### [Task to carry out]
Lines where the string "Take" appears are to be copied from the entries below.

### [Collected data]

::::::::::

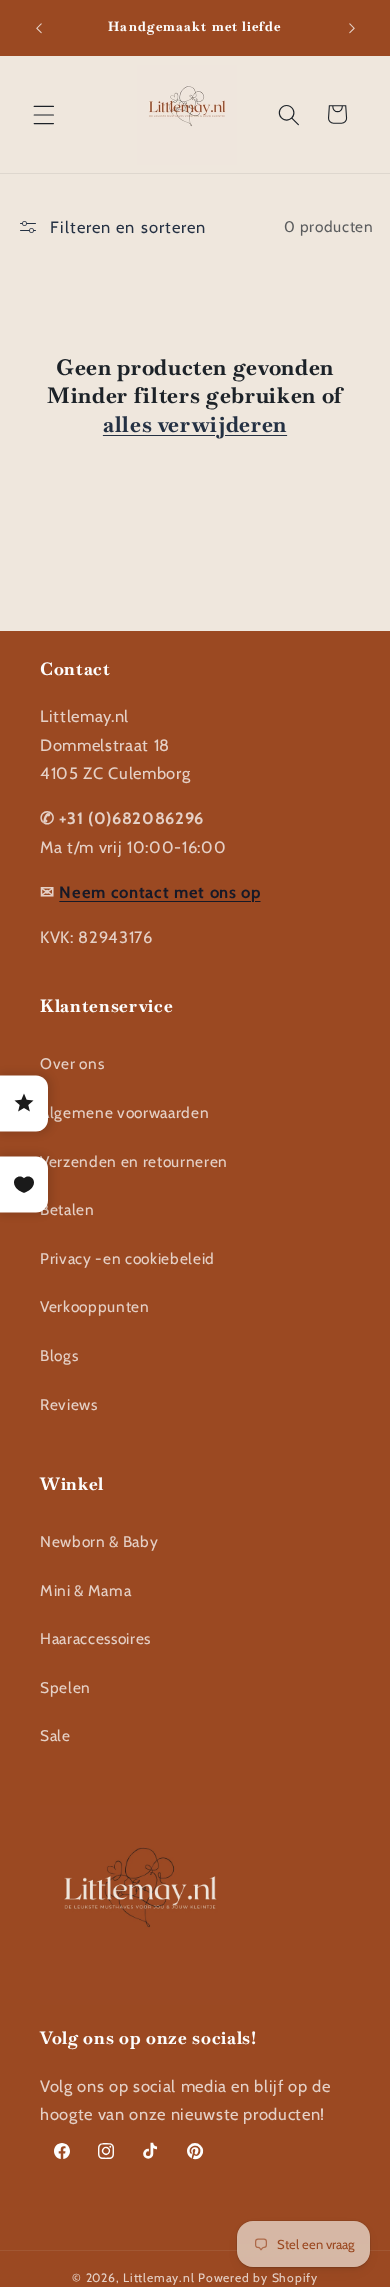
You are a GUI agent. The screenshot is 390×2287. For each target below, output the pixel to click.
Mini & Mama (85, 1590)
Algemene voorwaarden (124, 1112)
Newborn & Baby (99, 1541)
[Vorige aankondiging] (39, 28)
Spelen (65, 1687)
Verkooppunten (95, 1306)
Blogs (59, 1355)
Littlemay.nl (160, 2277)
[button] (44, 114)
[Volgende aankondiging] (352, 28)
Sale (55, 1735)
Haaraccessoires (95, 1638)
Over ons (72, 1063)
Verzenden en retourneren (134, 1161)
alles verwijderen (195, 424)
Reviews (69, 1404)
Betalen (67, 1209)
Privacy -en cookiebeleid (127, 1258)
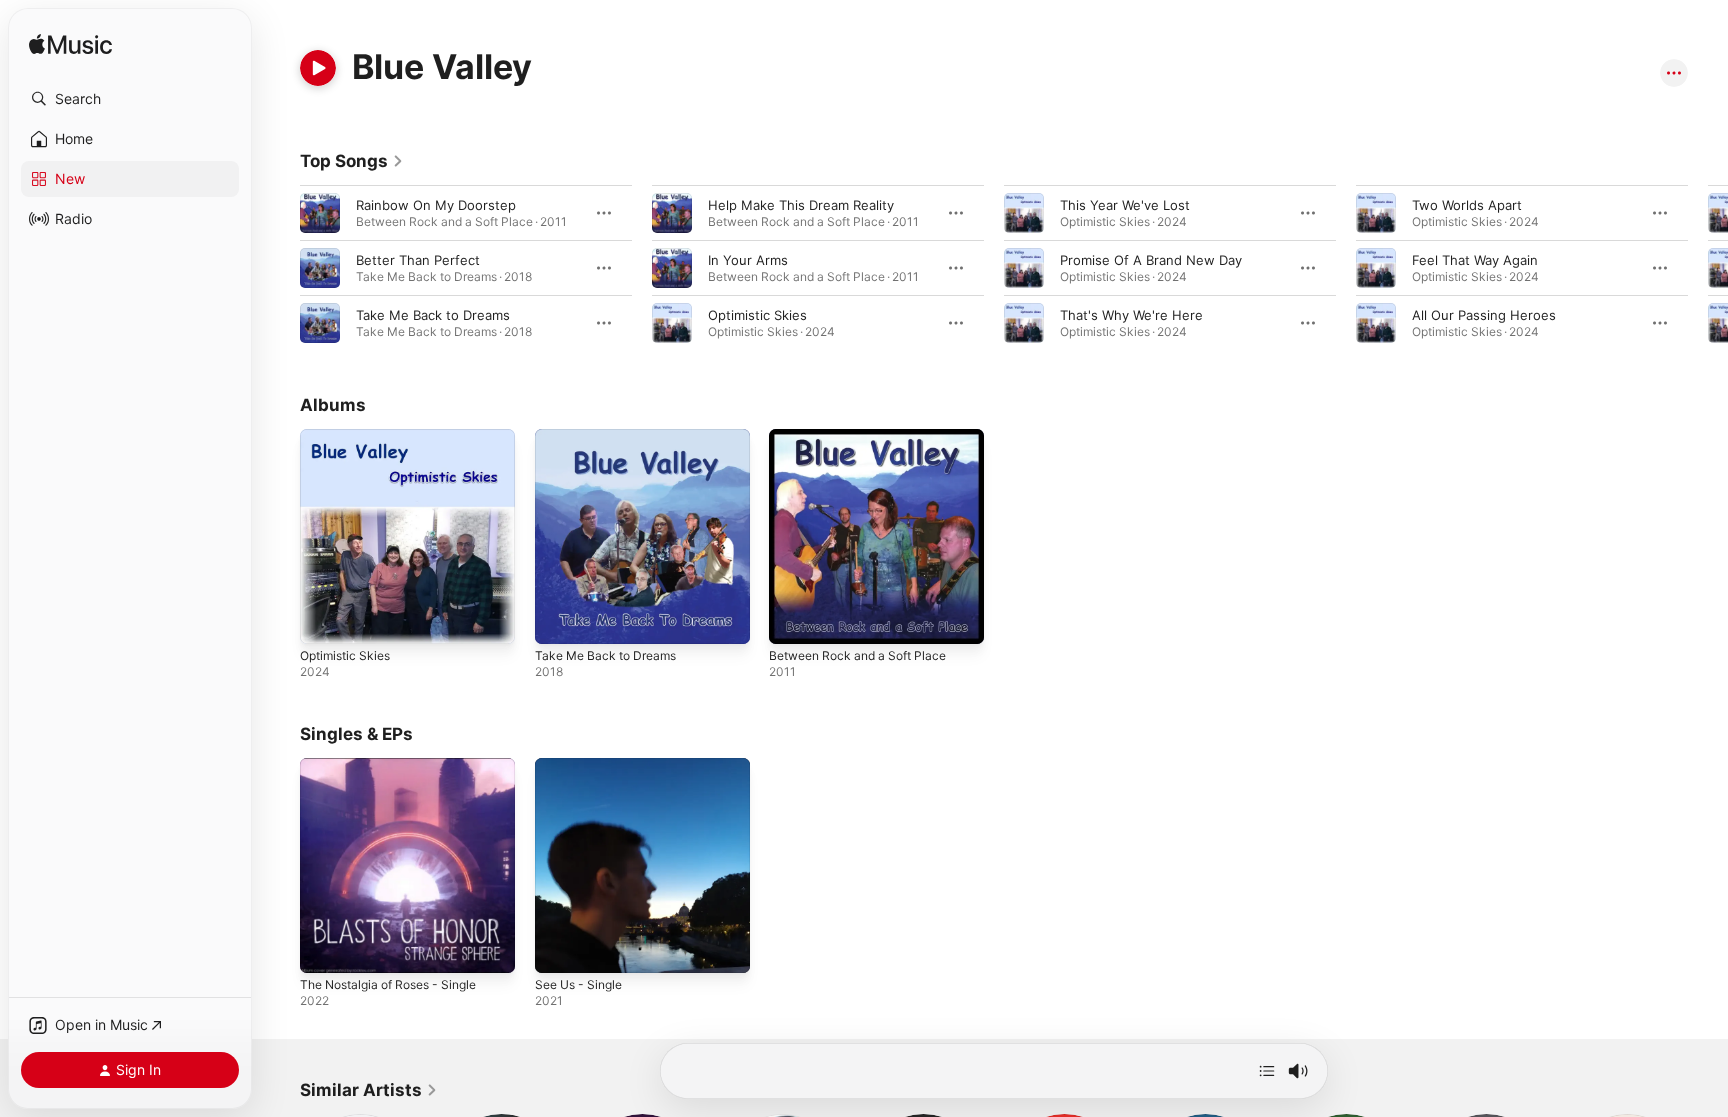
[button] (130, 99)
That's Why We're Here (1131, 315)
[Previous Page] (280, 268)
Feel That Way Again (1475, 260)
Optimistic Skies (757, 315)
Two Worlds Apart (1467, 205)
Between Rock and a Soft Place (866, 437)
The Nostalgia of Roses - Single (398, 766)
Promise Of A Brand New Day (1151, 260)
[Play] (318, 68)
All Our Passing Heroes (1484, 315)
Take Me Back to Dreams (433, 315)
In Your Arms (748, 260)
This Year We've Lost (1125, 205)
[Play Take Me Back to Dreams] (560, 619)
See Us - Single (583, 766)
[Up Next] (1267, 1071)
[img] (70, 45)
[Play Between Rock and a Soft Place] (794, 619)
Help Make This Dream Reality (801, 205)
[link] (352, 161)
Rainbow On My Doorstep (436, 205)
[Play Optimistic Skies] (325, 619)
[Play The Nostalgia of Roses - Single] (325, 947)
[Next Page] (1708, 268)
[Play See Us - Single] (560, 947)
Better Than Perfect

::::::::::

### [Result of this task]
Take Me Back to Dreams (433, 315)
[Play Take Me Back to Dreams] (560, 619)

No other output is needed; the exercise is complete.